#### [WORK ITEM]
The output should match the data below line for line.
(Beginning of THE DATA)
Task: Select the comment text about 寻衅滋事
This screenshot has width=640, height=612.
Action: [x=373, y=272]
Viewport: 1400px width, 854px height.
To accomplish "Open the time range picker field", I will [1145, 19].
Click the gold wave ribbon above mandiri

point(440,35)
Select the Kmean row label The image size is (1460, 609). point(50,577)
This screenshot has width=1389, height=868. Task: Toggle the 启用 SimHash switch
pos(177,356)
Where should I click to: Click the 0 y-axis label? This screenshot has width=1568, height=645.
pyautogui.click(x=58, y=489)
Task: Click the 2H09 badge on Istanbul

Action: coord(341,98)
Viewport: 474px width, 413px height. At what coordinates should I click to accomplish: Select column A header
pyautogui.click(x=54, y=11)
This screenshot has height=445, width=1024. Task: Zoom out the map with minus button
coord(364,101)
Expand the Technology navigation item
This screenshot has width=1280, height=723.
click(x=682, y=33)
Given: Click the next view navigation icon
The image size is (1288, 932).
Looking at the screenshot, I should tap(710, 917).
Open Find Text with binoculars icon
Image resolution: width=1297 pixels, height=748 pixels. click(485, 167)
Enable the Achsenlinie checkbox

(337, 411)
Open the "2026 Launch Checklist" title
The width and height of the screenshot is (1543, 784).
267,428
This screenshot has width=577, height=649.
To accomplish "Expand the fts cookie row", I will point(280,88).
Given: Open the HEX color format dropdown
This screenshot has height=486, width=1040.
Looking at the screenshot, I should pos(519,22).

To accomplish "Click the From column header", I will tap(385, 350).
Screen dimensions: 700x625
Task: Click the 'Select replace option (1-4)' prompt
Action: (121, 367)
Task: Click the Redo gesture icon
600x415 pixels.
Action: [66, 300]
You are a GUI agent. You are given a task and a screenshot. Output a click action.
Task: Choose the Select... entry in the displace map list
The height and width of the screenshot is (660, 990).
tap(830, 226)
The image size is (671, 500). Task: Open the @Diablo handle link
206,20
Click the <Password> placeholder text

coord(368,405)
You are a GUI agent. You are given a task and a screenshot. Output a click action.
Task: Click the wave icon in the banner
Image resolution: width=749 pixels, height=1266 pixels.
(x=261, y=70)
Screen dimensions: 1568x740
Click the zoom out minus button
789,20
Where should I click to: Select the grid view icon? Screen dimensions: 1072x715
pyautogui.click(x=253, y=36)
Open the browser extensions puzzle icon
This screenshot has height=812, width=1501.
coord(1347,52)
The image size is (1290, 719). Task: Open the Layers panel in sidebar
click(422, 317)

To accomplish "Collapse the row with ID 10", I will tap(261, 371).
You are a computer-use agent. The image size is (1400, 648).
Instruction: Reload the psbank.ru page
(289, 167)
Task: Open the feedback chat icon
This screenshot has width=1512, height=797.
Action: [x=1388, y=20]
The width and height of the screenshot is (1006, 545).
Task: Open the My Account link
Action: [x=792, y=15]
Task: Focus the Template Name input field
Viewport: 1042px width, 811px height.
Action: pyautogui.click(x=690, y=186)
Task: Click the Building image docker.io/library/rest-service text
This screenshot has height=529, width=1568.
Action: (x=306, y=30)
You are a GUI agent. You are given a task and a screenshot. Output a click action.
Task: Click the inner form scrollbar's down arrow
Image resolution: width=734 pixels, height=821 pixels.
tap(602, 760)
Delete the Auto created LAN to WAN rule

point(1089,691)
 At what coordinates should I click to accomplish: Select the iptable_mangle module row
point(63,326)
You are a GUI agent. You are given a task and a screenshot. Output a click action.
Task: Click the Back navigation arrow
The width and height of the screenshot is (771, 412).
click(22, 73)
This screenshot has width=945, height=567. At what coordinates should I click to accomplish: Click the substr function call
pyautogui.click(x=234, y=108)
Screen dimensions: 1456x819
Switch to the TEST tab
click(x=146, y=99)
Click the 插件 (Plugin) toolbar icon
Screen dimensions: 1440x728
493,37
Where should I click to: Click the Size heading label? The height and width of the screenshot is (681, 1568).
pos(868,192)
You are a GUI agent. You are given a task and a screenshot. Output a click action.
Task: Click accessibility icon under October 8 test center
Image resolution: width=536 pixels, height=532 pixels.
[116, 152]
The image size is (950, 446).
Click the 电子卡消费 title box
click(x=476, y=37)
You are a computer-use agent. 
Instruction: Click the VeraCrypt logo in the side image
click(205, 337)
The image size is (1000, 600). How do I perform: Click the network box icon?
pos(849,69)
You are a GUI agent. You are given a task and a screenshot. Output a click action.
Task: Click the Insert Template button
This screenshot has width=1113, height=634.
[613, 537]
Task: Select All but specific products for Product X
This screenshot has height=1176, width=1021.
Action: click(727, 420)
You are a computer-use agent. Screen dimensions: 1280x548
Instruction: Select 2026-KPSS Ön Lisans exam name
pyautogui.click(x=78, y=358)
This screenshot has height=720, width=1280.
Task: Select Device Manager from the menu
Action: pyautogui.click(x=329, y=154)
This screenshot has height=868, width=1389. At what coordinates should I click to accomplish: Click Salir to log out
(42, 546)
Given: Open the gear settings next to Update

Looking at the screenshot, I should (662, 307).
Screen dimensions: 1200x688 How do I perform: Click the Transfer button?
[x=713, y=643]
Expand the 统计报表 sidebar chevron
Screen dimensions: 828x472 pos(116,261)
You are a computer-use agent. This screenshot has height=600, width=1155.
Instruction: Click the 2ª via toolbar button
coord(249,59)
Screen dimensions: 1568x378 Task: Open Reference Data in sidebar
(End of THE DATA)
#### [WRITTEN SOLUTION]
Task: Select the comment text about 寻衅滋事
This screenshot has width=640, height=612.
Action: [x=373, y=272]
Viewport: 1400px width, 854px height.
To accomplish "Open the time range picker field", I will [1145, 19].
Click the gold wave ribbon above mandiri

point(440,35)
Select the Kmean row label The image size is (1460, 609). point(50,577)
This screenshot has width=1389, height=868. Task: Toggle the 启用 SimHash switch
pos(177,356)
Where should I click to: Click the 0 y-axis label? This screenshot has width=1568, height=645.
pyautogui.click(x=58, y=489)
Task: Click the 2H09 badge on Istanbul

Action: coord(341,98)
Viewport: 474px width, 413px height. At what coordinates should I click to accomplish: Select column A header
pyautogui.click(x=54, y=11)
This screenshot has height=445, width=1024. Task: Zoom out the map with minus button
coord(364,101)
Expand the Technology navigation item
This screenshot has width=1280, height=723.
click(x=682, y=33)
Given: Click the next view navigation icon
The image size is (1288, 932).
Looking at the screenshot, I should tap(710, 917).
Open Find Text with binoculars icon
Image resolution: width=1297 pixels, height=748 pixels. click(485, 167)
Enable the Achsenlinie checkbox

(337, 411)
Open the "2026 Launch Checklist" title
The width and height of the screenshot is (1543, 784).
267,428
This screenshot has width=577, height=649.
To accomplish "Expand the fts cookie row", I will point(280,88).
Given: Open the HEX color format dropdown
This screenshot has height=486, width=1040.
Looking at the screenshot, I should pos(519,22).

To accomplish "Click the From column header", I will tap(385, 350).
Screen dimensions: 700x625
Task: Click the 'Select replace option (1-4)' prompt
Action: (121, 367)
Task: Click the Redo gesture icon
600x415 pixels.
Action: [66, 300]
You are a GUI agent. You are given a task and a screenshot. Output a click action.
Task: Choose the Select... entry in the displace map list
The height and width of the screenshot is (660, 990).
tap(830, 226)
The image size is (671, 500). Task: Open the @Diablo handle link
206,20
Click the <Password> placeholder text

coord(368,405)
You are a GUI agent. You are given a task and a screenshot. Output a click action.
Task: Click the wave icon in the banner
Image resolution: width=749 pixels, height=1266 pixels.
(x=261, y=70)
Screen dimensions: 1568x740
Click the zoom out minus button
789,20
Where should I click to: Select the grid view icon? Screen dimensions: 1072x715
pyautogui.click(x=253, y=36)
Open the browser extensions puzzle icon
This screenshot has height=812, width=1501.
coord(1347,52)
The image size is (1290, 719). Task: Open the Layers panel in sidebar
click(422, 317)

To accomplish "Collapse the row with ID 10", I will tap(261, 371).
You are a computer-use agent. The image size is (1400, 648).
Instruction: Reload the psbank.ru page
(289, 167)
Task: Open the feedback chat icon
This screenshot has width=1512, height=797.
Action: [x=1388, y=20]
The width and height of the screenshot is (1006, 545).
Task: Open the My Account link
Action: [x=792, y=15]
Task: Focus the Template Name input field
Viewport: 1042px width, 811px height.
Action: pyautogui.click(x=690, y=186)
Task: Click the Building image docker.io/library/rest-service text
This screenshot has height=529, width=1568.
Action: (x=306, y=30)
You are a GUI agent. You are given a task and a screenshot. Output a click action.
Task: Click the inner form scrollbar's down arrow
Image resolution: width=734 pixels, height=821 pixels.
tap(602, 760)
Delete the Auto created LAN to WAN rule

point(1089,691)
 At what coordinates should I click to accomplish: Select the iptable_mangle module row
point(63,326)
You are a GUI agent. You are given a task and a screenshot. Output a click action.
Task: Click the Back navigation arrow
The width and height of the screenshot is (771, 412).
click(22, 73)
This screenshot has width=945, height=567. At what coordinates should I click to accomplish: Click the substr function call
pyautogui.click(x=234, y=108)
Screen dimensions: 1456x819
Switch to the TEST tab
click(x=146, y=99)
Click the 插件 (Plugin) toolbar icon
Screen dimensions: 1440x728
493,37
Where should I click to: Click the Size heading label? The height and width of the screenshot is (681, 1568).
pos(868,192)
You are a GUI agent. You are given a task and a screenshot. Output a click action.
Task: Click accessibility icon under October 8 test center
Image resolution: width=536 pixels, height=532 pixels.
[116, 152]
The image size is (950, 446).
Click the 电子卡消费 title box
click(x=476, y=37)
You are a computer-use agent. 
Instruction: Click the VeraCrypt logo in the side image
click(205, 337)
The image size is (1000, 600). How do I perform: Click the network box icon?
pos(849,69)
You are a GUI agent. You are given a task and a screenshot. Output a click action.
Task: Click the Insert Template button
This screenshot has width=1113, height=634.
[613, 537]
Task: Select All but specific products for Product X
This screenshot has height=1176, width=1021.
Action: click(727, 420)
You are a computer-use agent. Screen dimensions: 1280x548
Instruction: Select 2026-KPSS Ön Lisans exam name
pyautogui.click(x=78, y=358)
This screenshot has height=720, width=1280.
Task: Select Device Manager from the menu
Action: pyautogui.click(x=329, y=154)
This screenshot has height=868, width=1389. At what coordinates should I click to accomplish: Click Salir to log out
(42, 546)
Given: Open the gear settings next to Update

Looking at the screenshot, I should (662, 307).
Screen dimensions: 1200x688 How do I perform: Click the Transfer button?
[x=713, y=643]
Expand the 统计报表 sidebar chevron
Screen dimensions: 828x472 pos(116,261)
You are a computer-use agent. This screenshot has height=600, width=1155.
Instruction: Click the 2ª via toolbar button
coord(249,59)
Screen dimensions: 1568x378 Task: Open Reference Data in sidebar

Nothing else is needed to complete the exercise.